REQUIRED WORK: "agent" is the word to look for; copy each line of the listing where it occurs.

PROVIDED DATA:
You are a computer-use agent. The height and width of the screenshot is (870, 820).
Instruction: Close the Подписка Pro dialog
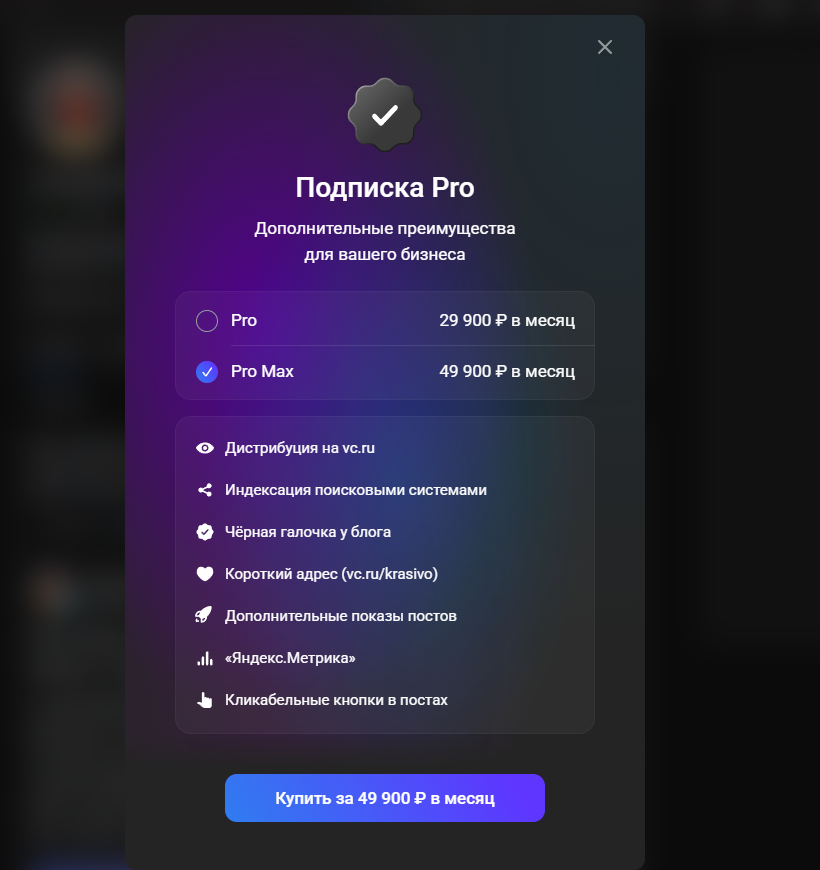click(x=605, y=47)
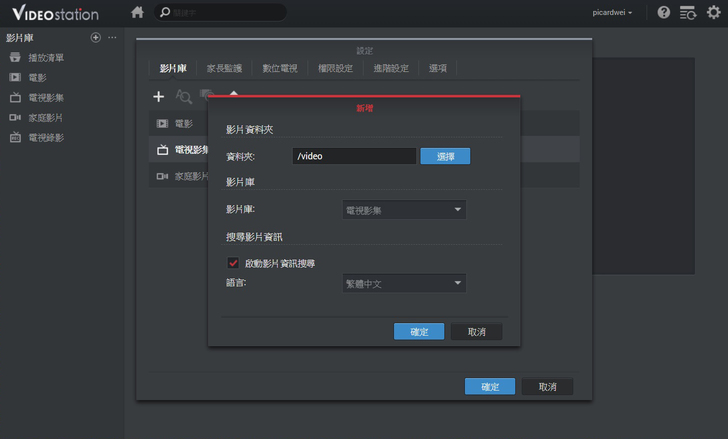Click 取消 in the 新增 dialog
This screenshot has width=728, height=439.
(x=476, y=331)
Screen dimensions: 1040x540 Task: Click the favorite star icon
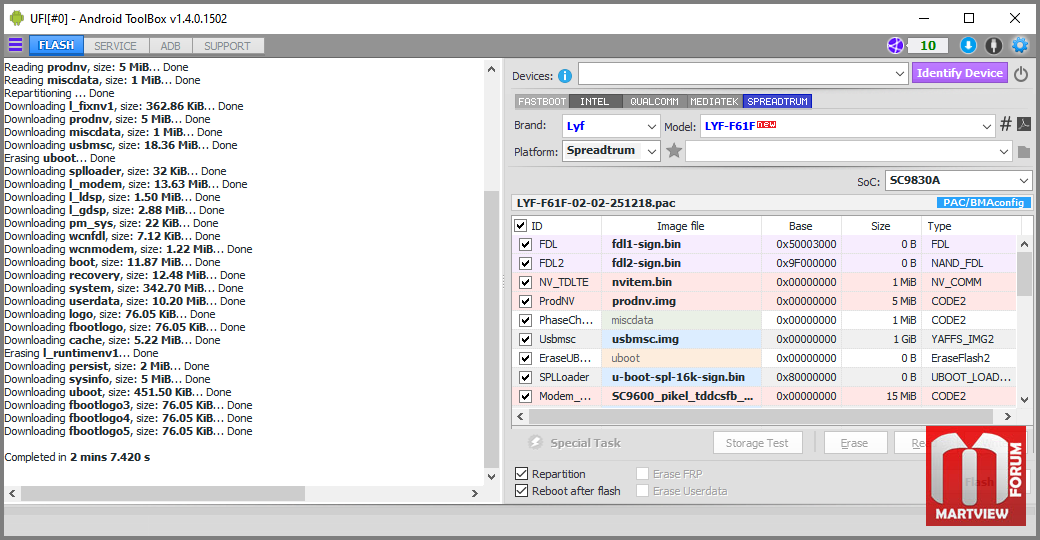click(674, 151)
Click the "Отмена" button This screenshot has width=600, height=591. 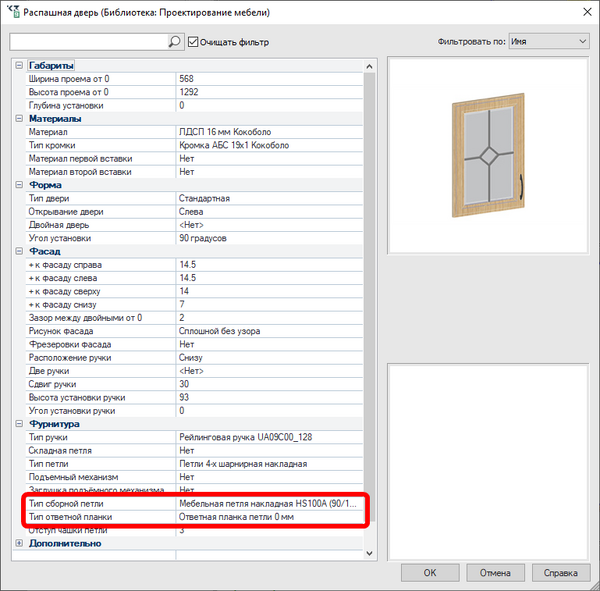pyautogui.click(x=495, y=573)
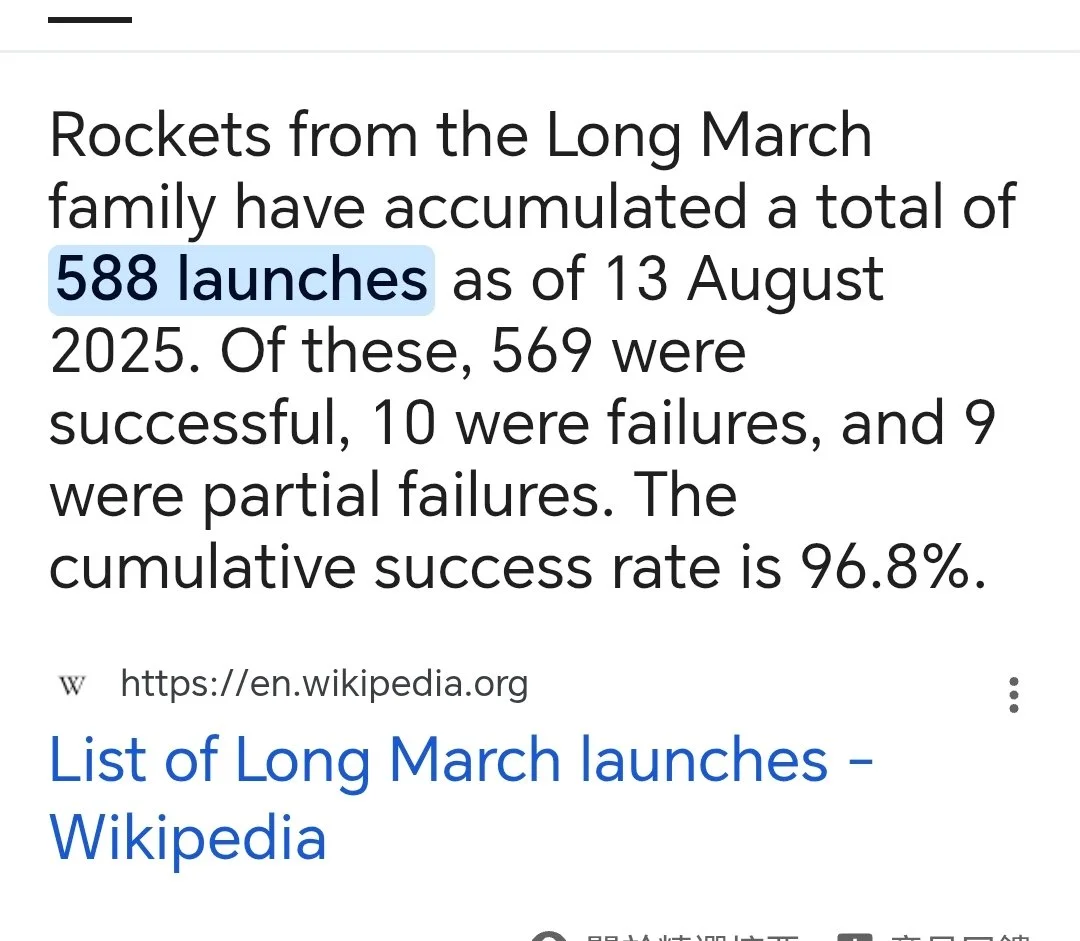Click the en.wikipedia.org source URL
The image size is (1080, 941).
(x=323, y=685)
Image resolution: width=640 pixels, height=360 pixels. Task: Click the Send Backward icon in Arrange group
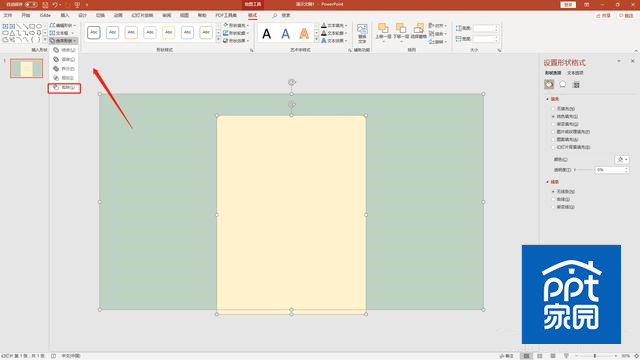[401, 31]
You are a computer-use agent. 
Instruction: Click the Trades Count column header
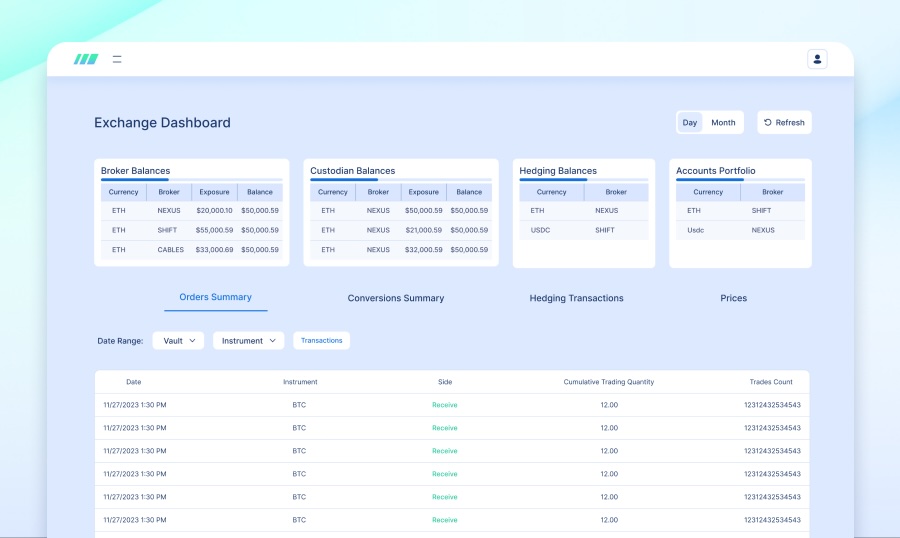click(x=771, y=382)
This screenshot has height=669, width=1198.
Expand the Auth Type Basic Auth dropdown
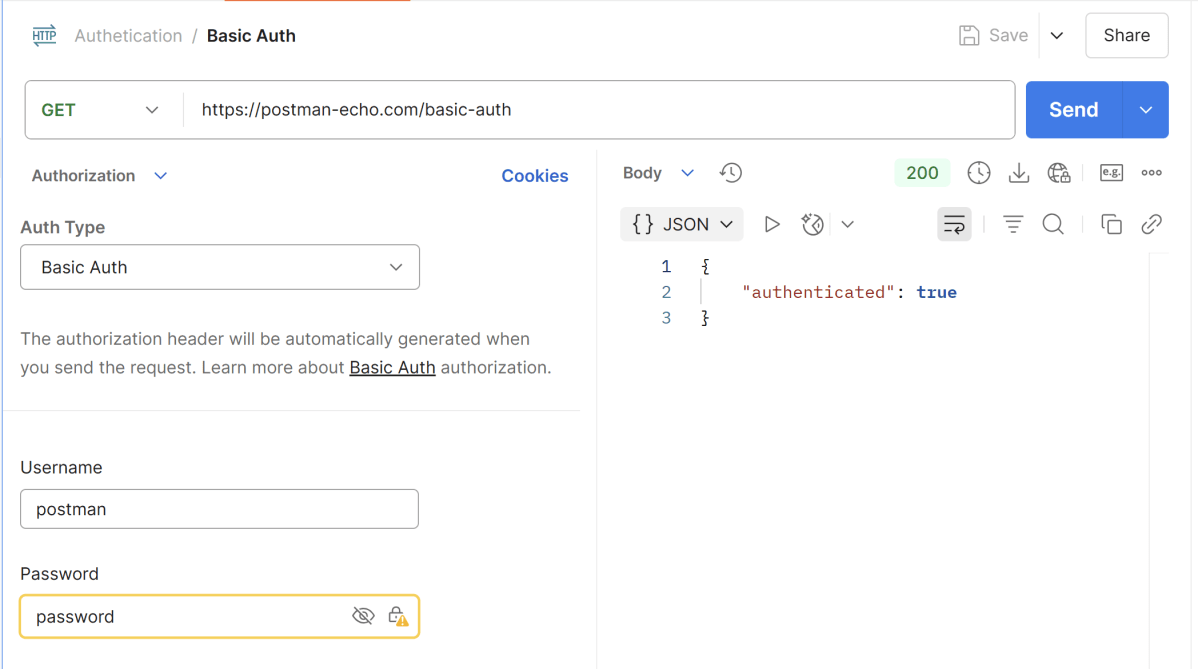219,267
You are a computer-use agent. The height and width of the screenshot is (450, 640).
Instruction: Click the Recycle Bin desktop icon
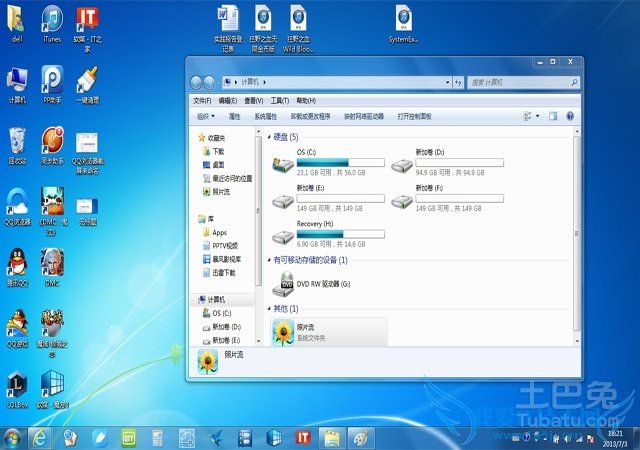coord(17,142)
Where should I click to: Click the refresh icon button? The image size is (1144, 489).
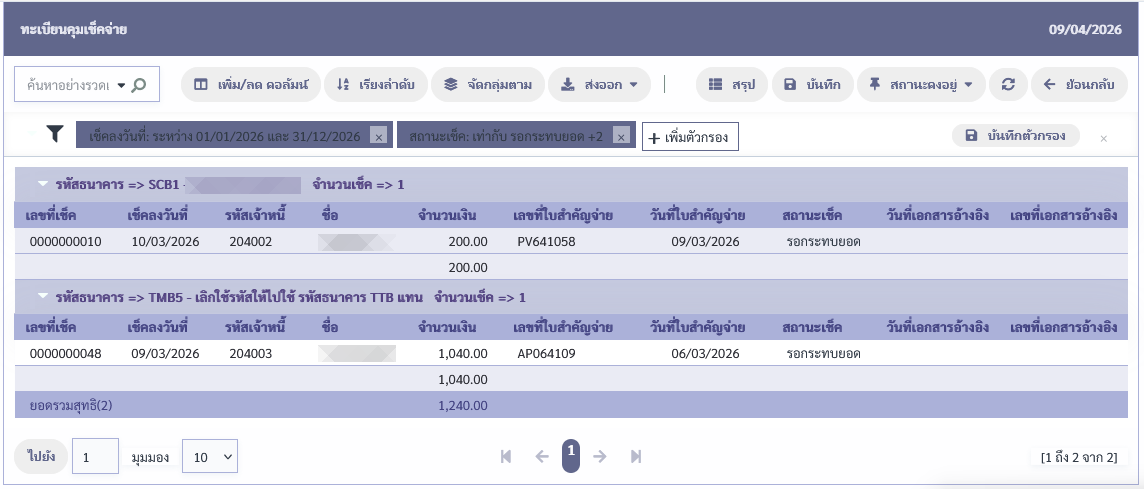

ANSWER TO THIS TASK:
You are a computer-use agent. The height and width of the screenshot is (870, 820).
You are a computer-use agent. 
You are a computer-use agent. The height and width of the screenshot is (450, 640).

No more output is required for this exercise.